A Receita Federal alerta que a dedução de planos de saúde contratados por CNPJ no Imposto de Renda Pessoa Física (IRPF) depende de quem efetivamente arca com o custo, e não apenas do titular do contrato, para evitar a malha fina.
Contribuintes que possuem planos de saúde contratados por meio de um CNPJ devem redobrar a atenção ao declarar o Imposto de Renda Pessoa Física (IRPF). A Receita Federal esclarece que a dedução só é permitida se o próprio contribuinte arcar com os custos do plano, total ou parcialmente, independentemente de o contrato estar em nome de uma pessoa jurídica. Caso a empresa pague integralmente o plano, a dedução no IRPF não é aplicável para a pessoa física.

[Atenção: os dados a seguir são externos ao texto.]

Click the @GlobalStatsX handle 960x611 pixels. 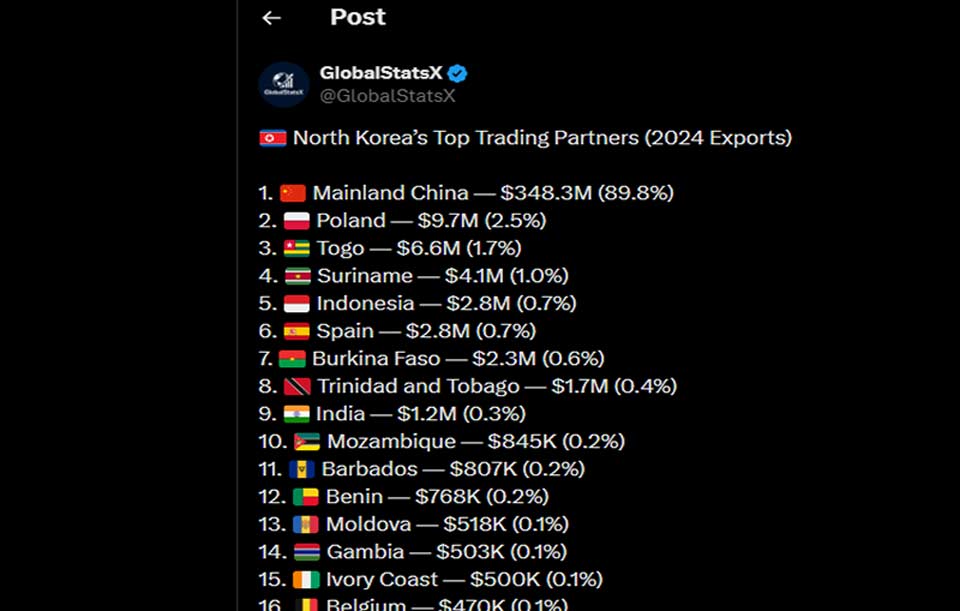pos(388,96)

Para evitar cair na malha fina, é crucial guardar todos os comprovantes de pagamento, como holerites, extratos bancários e recibos, por pelo menos cinco anos. Além das mensalidades, despesas com coparticipação e outros gastos médicos não reembolsados pelo plano também podem ser deduzidos, desde que comprovadamente pagos pelo indivíduo. A crescente adesão a planos empresariais por PJs tem elevado a complexidade das declarações, aumentando o risco de inconsistências.